--- Document segment ---

Item 9.01 Financial Statements and Exhibits.
| Exhibit No. |
Description |
| |
|
| |
2.1 |
Rule 2.7 Announcement |
| |
99.1 |
Press release, dated June 23, 2026, announcing the Acquisition |
| |
104 |
Cover Page Interactive Data File (embedded within the Inline XBRL document contained in Exhibit 101) |
Further Information; No Offer or Solicitation
This Form 8-K is for information purposes and is not intended to and
does not constitute, or form part of, an offer, invitation or the solicitation of an offer to purchase, otherwise acquire, subscribe for,
sell or otherwise dispose of any securities, or the solicitation of any vote or approval in any jurisdiction, pursuant to the Acquisition
or otherwise, nor shall there be any sale, issuance or transfer of securities of Ramsdens in any jurisdiction in contravention of applicable
law. The Acquisition will be made solely by means of the Scheme document (or, if the Acquisition is implemented by way of a Takeover Offer,
the offer document), which will contain the full terms and conditions of the Acquisition, including details of how to vote in respect
of the Scheme. Any vote in respect of the Scheme or other response in relation to the Acquisition should be made only on the basis of
the information contained in the Scheme document (or, if the Acquisition is implemented by way of a Takeover Offer, the offer document).
Ramsdens shareholders are urged to read the Scheme document when it becomes available, because it will contain important information relating
to the Acquisition.
Additional Information
The Acquisition to acquire the shares of an English company is expected
to be made by means of a scheme of arrangement provided for under English law. A transaction effected by means of a scheme of arrangement
is not subject to the tender offer rules or the proxy solicitation rules under the US Exchange Act. Accordingly, the Scheme will be subject
to disclosure requirements and practices applicable in the United Kingdom to schemes of arrangement, which are different from the disclosure
requirements of the US tender offer and proxy solicitation rules. The financial information included in this announcement and the Scheme
documentation has been or will have been prepared in accordance with accounting standards applicable in the United Kingdom and thus may
not be comparable to financial information of US companies or companies whose financial statements are prepared in accordance with generally
accepted accounting principles in the US. If Bidco exercises its right to implement the Acquisition by way of a Takeover Offer, such offer
will be made in compliance with applicable US laws and regulations.
The receipt of cash pursuant to the Acquisition by a US holder as consideration
for the transfer of its Ramsdens shares pursuant to the Scheme will likely be a taxable transaction for United States federal income tax
purposes and under applicable United States state and local, as well as foreign and other, tax laws. Each Ramsdens shareholder is urged
to consult their independent professional adviser immediately regarding the tax consequences of the Acquisition applicable to them.
In accordance with normal United Kingdom practice and pursuant to Rule
14e-5(b) of the US Exchange Act (to the extent applicable), Bidco, its nominees or its brokers (acting as agents) may from time to time
make certain purchases of, or arrangements to purchase, Ramsdens shares outside of the US, other than pursuant to the Acquisition, until
the date on which the Acquisition becomes Effective, lapses or is otherwise withdrawn. If such purchases or arrangements to purchase were
to be made, they would be made outside of the US and would be in accordance with applicable law, including the US Exchange Act and the
Code. These purchases may occur either in the open market at prevailing prices or in private transactions at negotiated prices. Any information
about such purchases will be disclosed as required in the United Kingdom, will be reported to a Regulatory Information Service and will
be available on the London Stock Exchange website at www.londonstockexchange.com.

--- Provided data ---

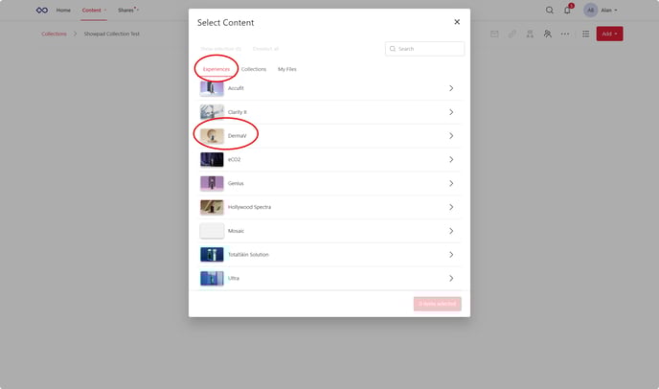Expand the Ultra experience chevron
659x389 pixels.
pos(451,278)
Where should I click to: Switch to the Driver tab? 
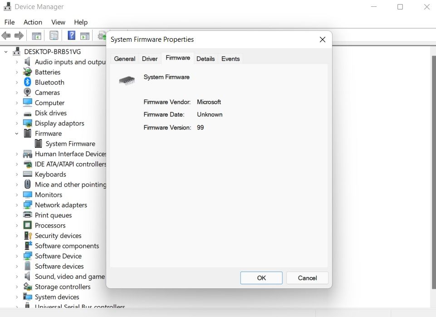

---

▶ **To-do list**
(A) Decide whether each statement agrees with the Ramsdens acquisition filing, and answer yes or no for each, quoting the words of the filing that decide it. (i) The Acquisition is expected to proceed through a scheme of arrangement under English law. (ii) A transaction carried out through a scheme of arrangement falls under the US tender offer rules. (iii) Any purchases of Ramsdens shares by Bidco apart from the Acquisition would take place inside the US.
(B) Write the next paragraph of the Ramsdens acquisition filing, picking up after its last sentence.
The material has no connection to the Ramsdens acquisition filing.

▶ **Responses by task**
(A)
(i) Yes: "expected to be made by means of a scheme of arrangement provided for under English law."
(ii) No: "is not subject to the tender offer rules or the proxy solicitation rules under the US Exchange Act."
(iii) No: "they would be made outside of the US."

(B)
Forward-Looking Statements
This Form 8-K and the exhibits hereto contains forward-looking statements
regarding, among other things, the Acquisition, the anticipated benefits and timing of the Acquisition, the anticipated financing of the
Acquisition and the business, financial condition, outlook and prospects of the Company and Ramsdens. Forward-looking statements, as that
term is defined in the Private Securities Litigation Reform Act of 1995, can be identified by the use of forward-looking terminology such
as “outlook,” “believes,” “projects,” “expects,” “may,” “estimates,”
“should,” “plans,” “targets,” “intends,” “could,” “would,” “anticipates,”
“potential,” “confident,” “optimistic,” or the negative thereof, or other variations thereon, or comparable
terminology, or by discussions of strategy, objectives, estimates, guidance, expectations, outlook and future plans. Forward-looking statements
can also be identified by the fact these statements do not relate strictly to historical or current matters. Rather, forward-looking statements
relate to anticipated or expected events, activities, trends or results. Because forward-looking statements relate to matters that have
not yet occurred, these statements are inherently subject to risks and uncertainties.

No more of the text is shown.